Activity
Please copy exactly the line containing "Task: Click the 'test' step box" and every line after it, through the last line of the records below, leaving out all pictures.

Listed entries
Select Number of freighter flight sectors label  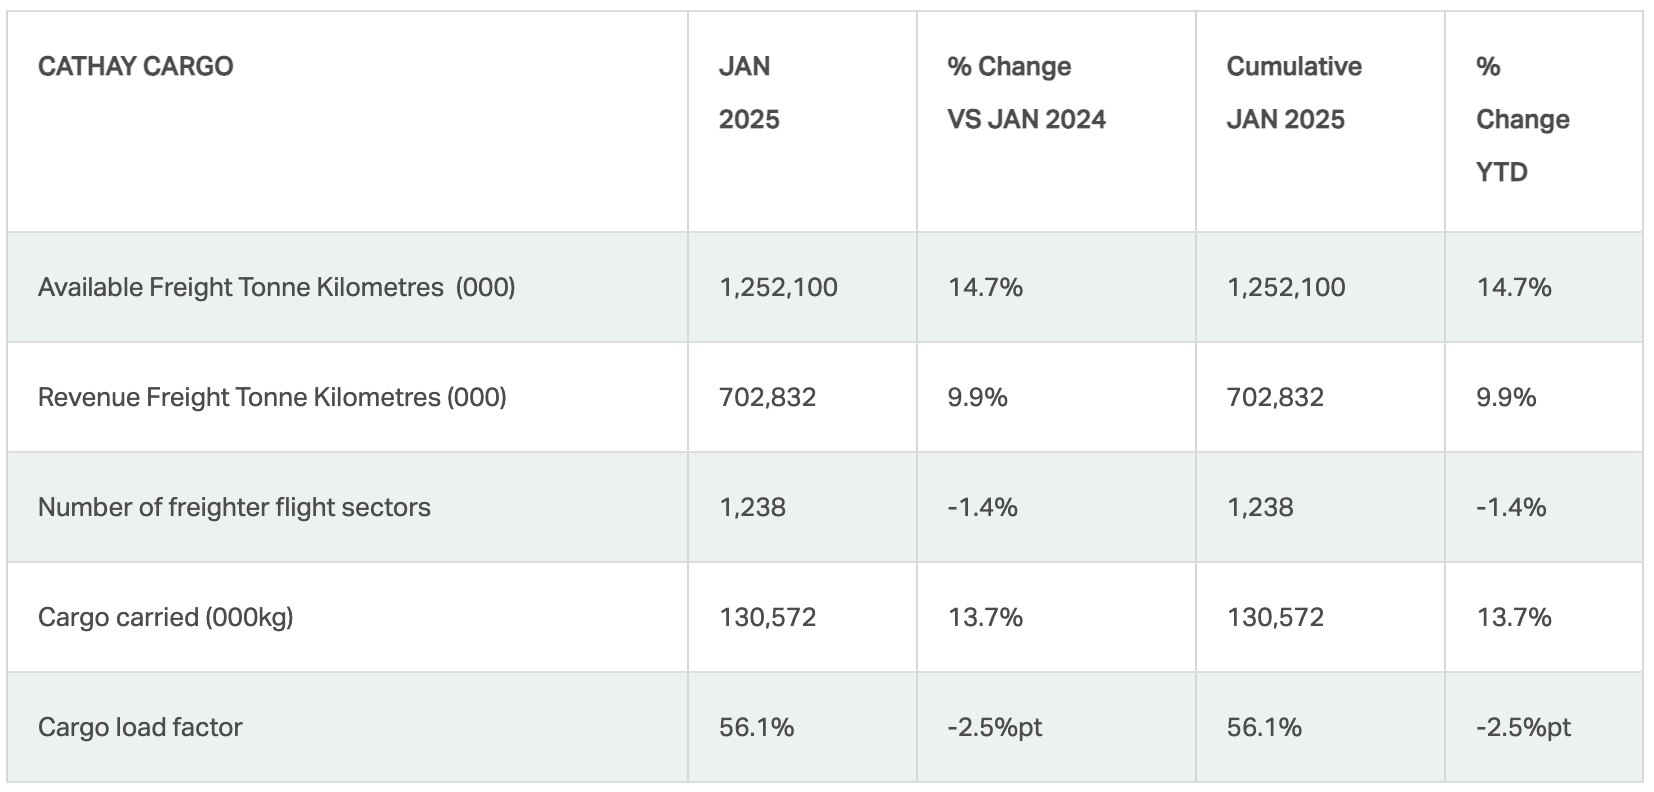234,508
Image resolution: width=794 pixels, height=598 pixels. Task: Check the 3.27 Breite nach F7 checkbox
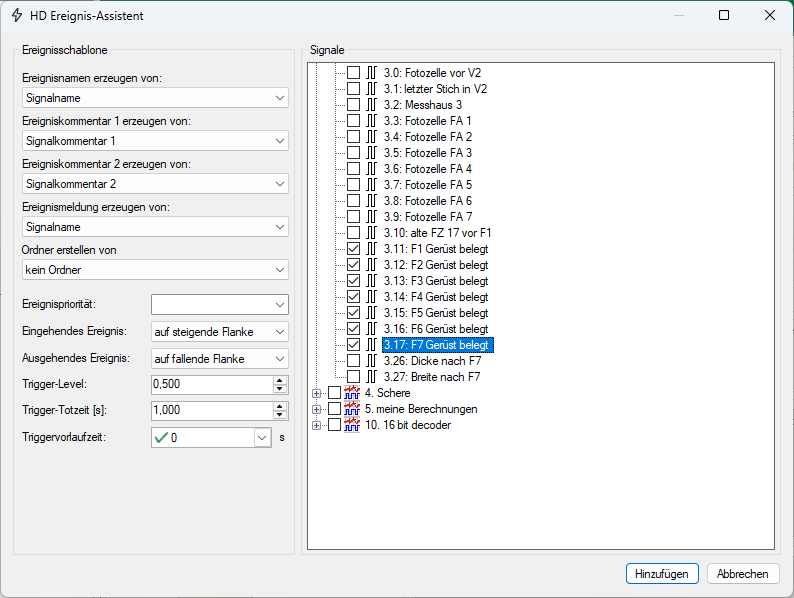pos(353,377)
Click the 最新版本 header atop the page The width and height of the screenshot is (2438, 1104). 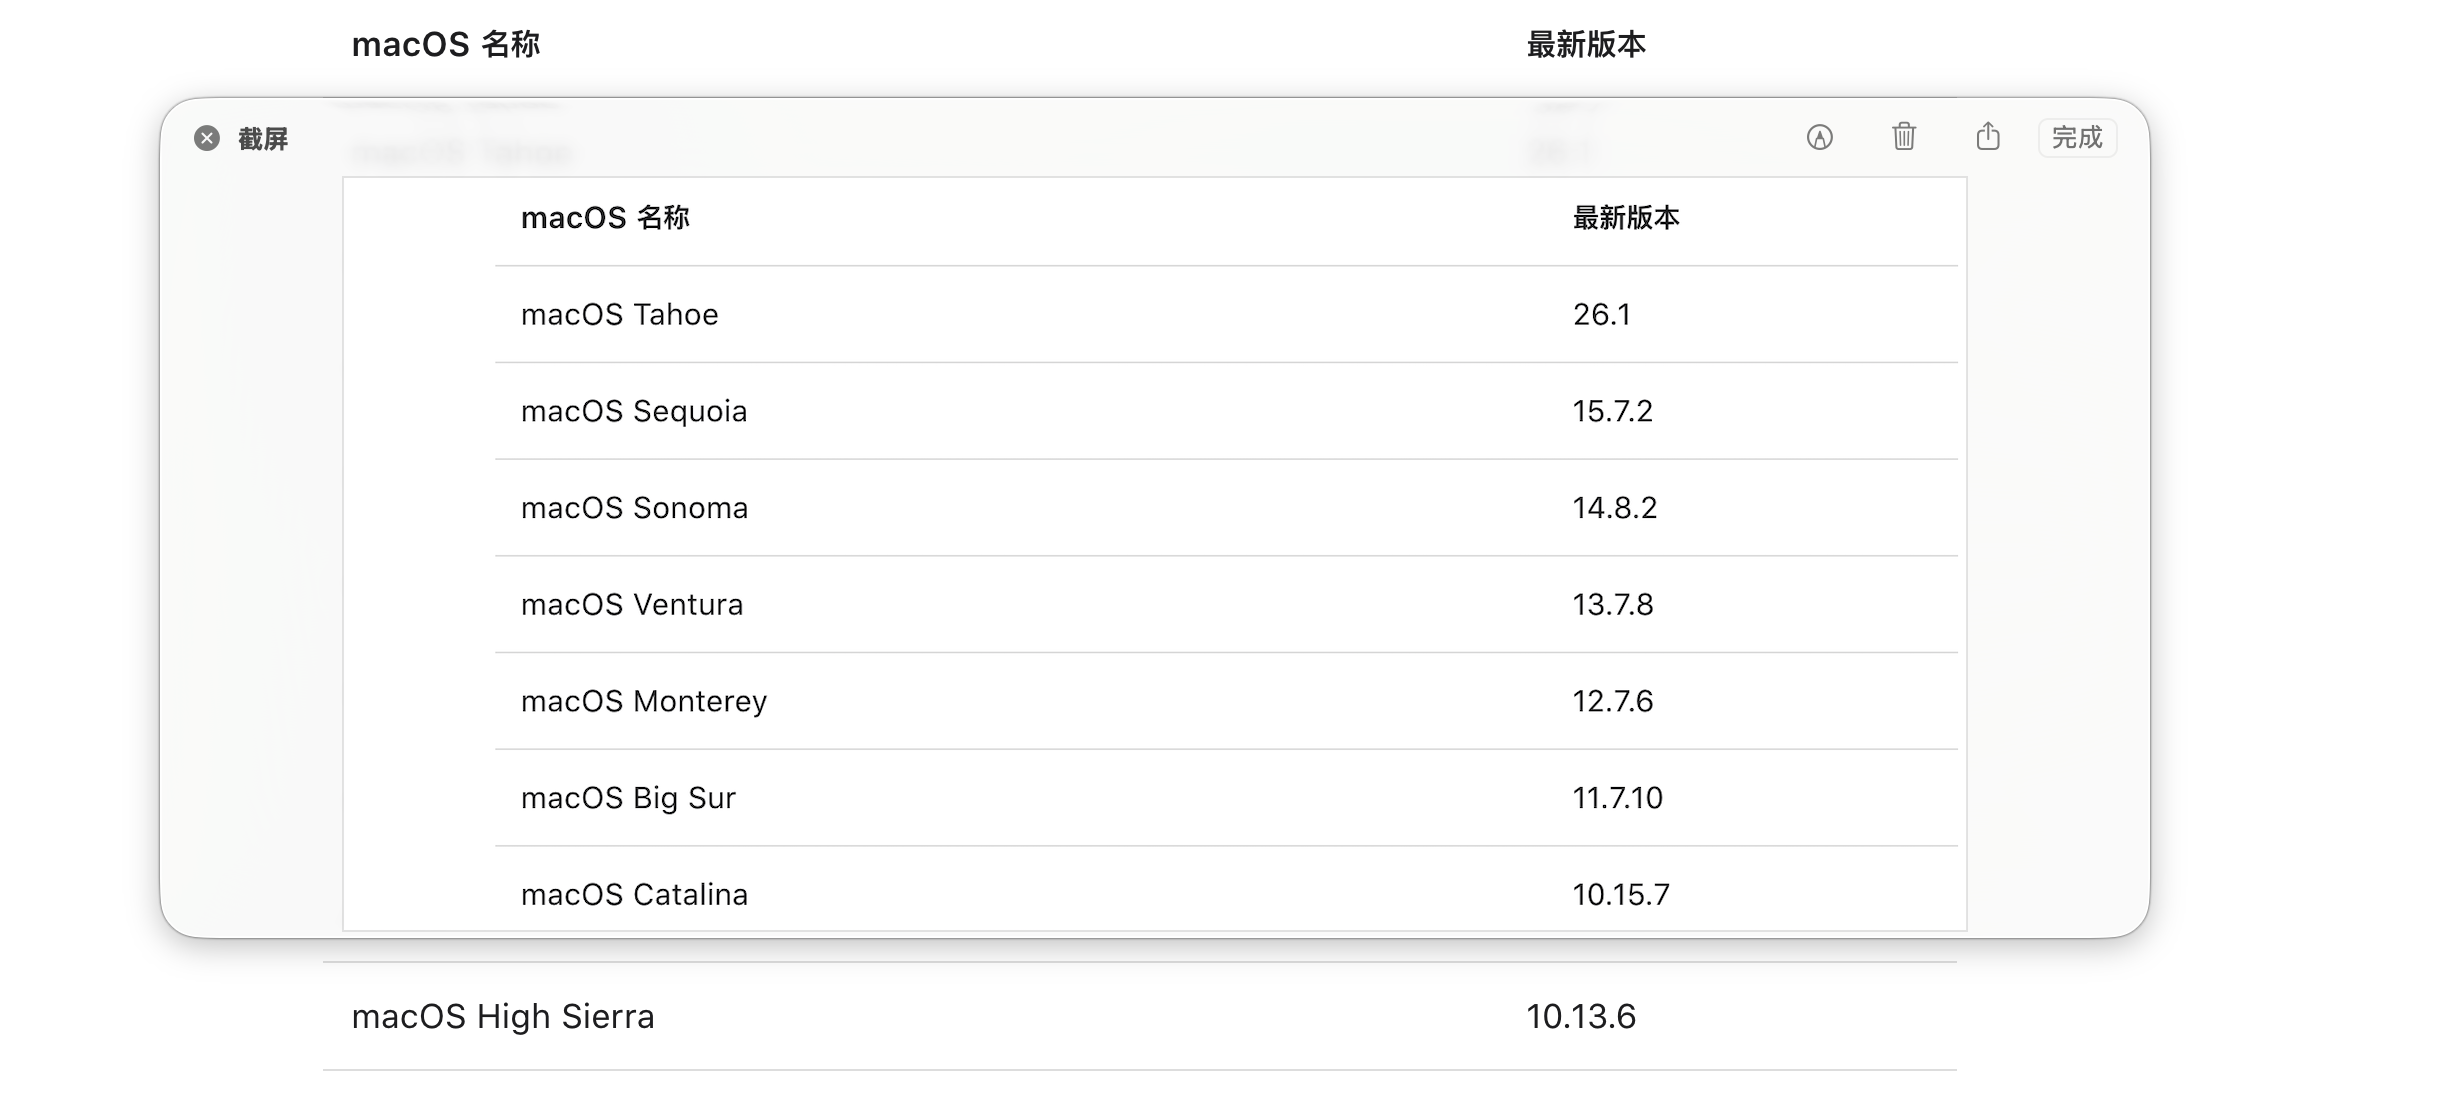tap(1585, 45)
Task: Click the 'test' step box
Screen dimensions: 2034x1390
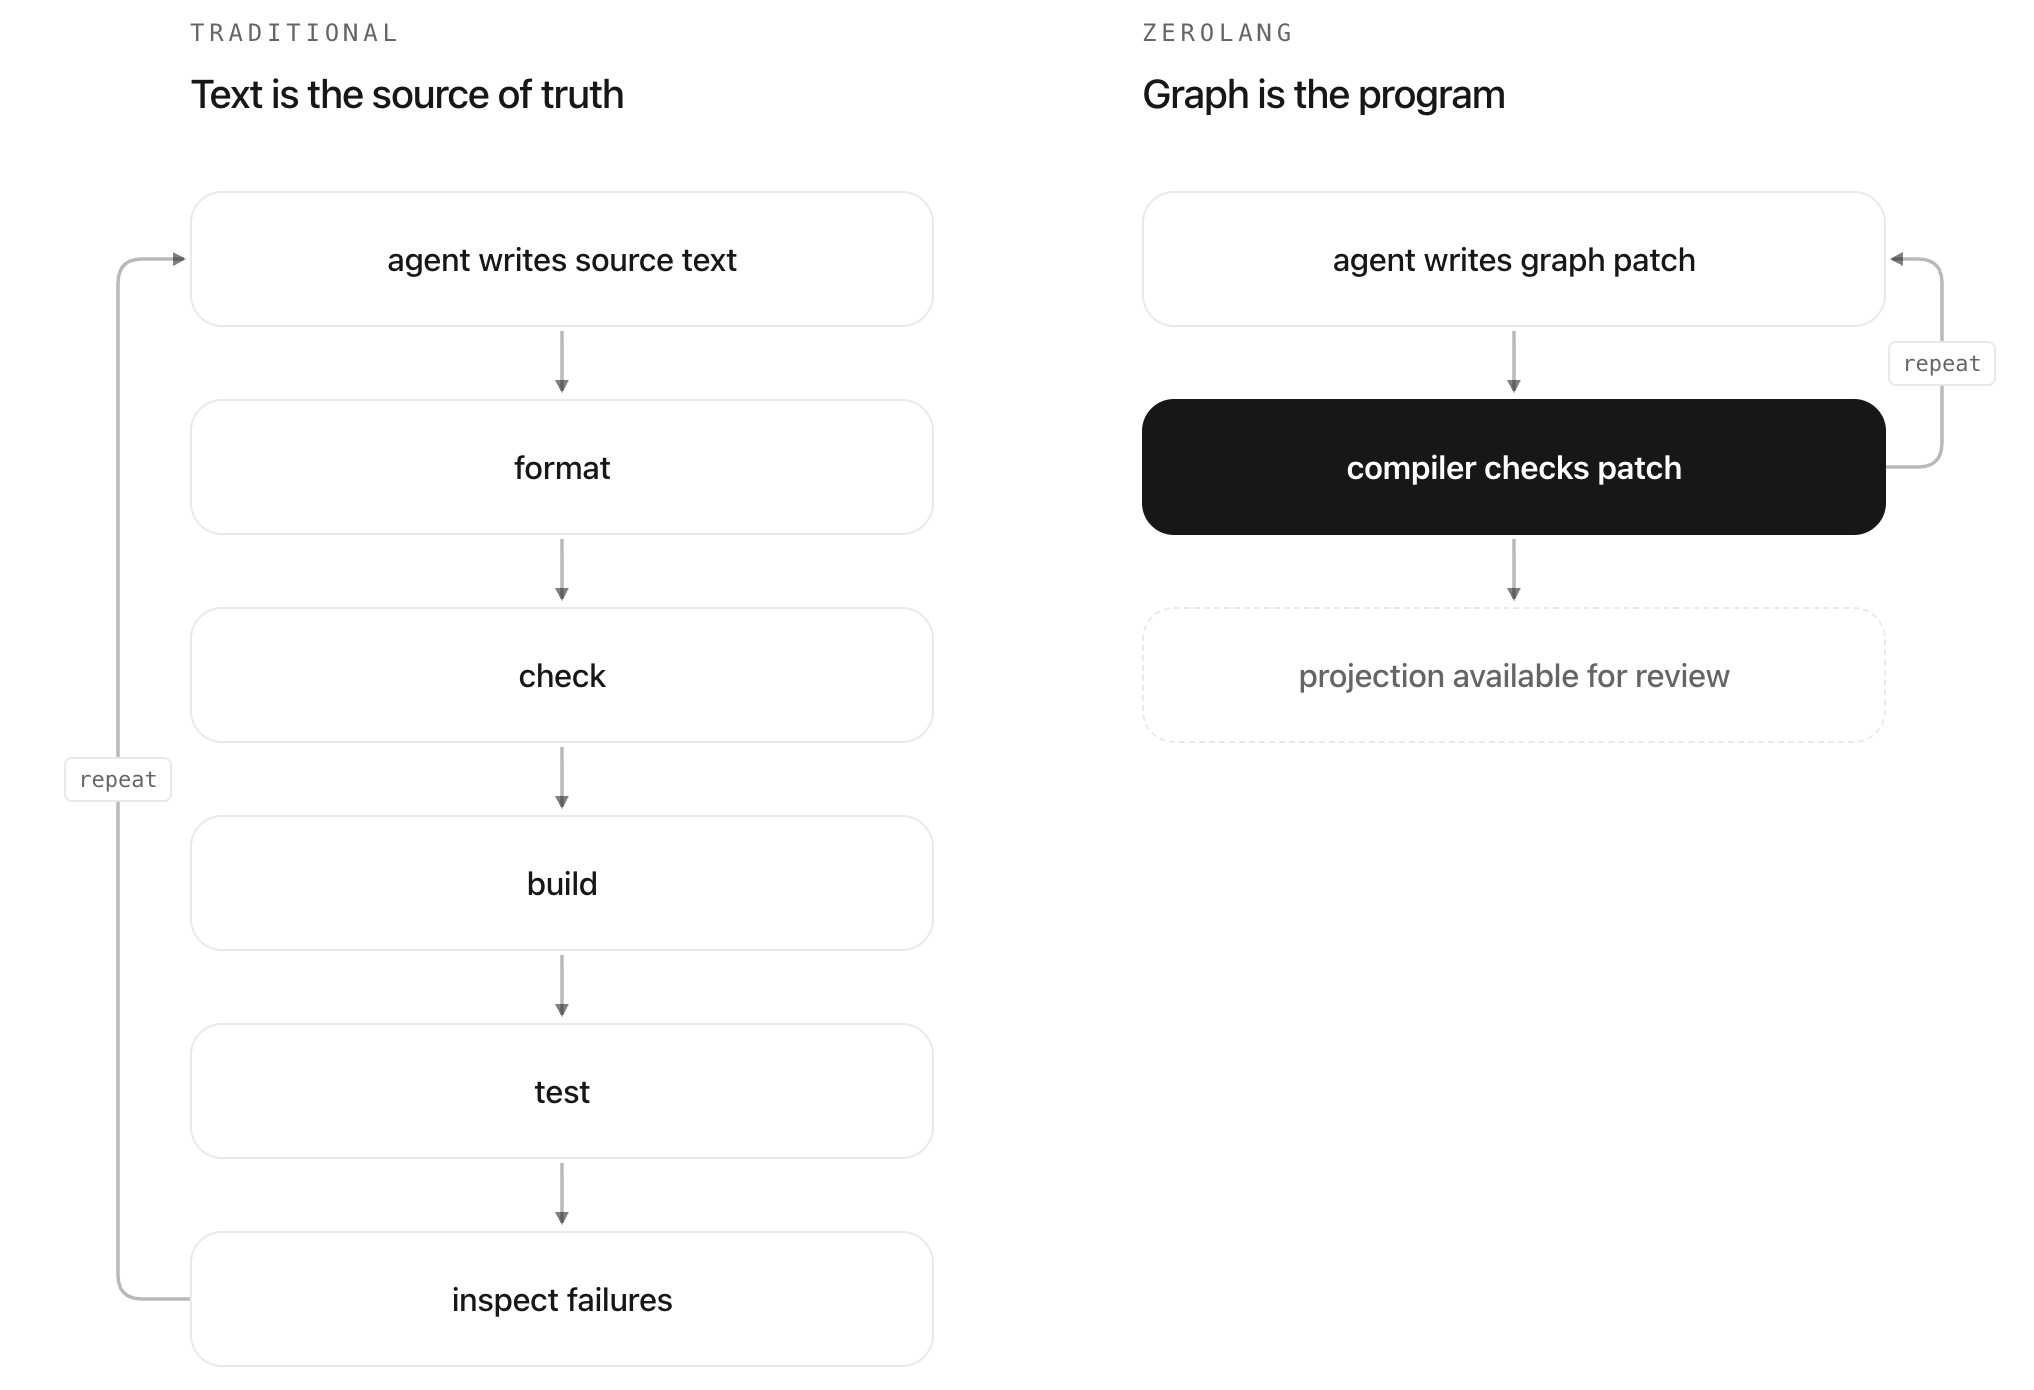Action: tap(562, 1091)
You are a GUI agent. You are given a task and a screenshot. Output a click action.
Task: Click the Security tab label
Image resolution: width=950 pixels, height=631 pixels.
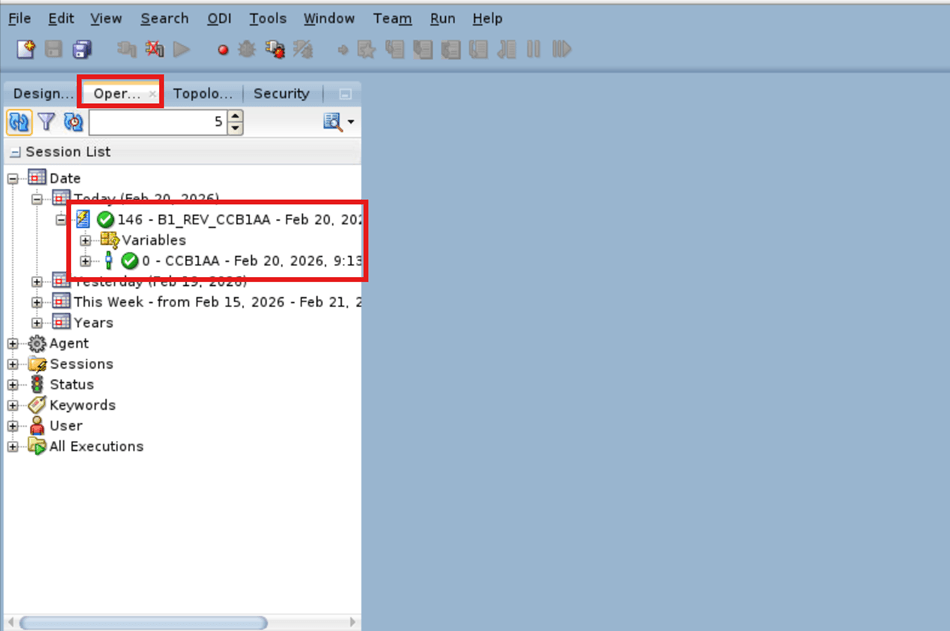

Response area
Task: Click the 'test' step box
Screen dimensions: 2034x1390
Action: tap(562, 1091)
You are a GUI agent. You are given a task and a screenshot. Output a click action.
Task: Click the Security tab label
Image resolution: width=950 pixels, height=631 pixels.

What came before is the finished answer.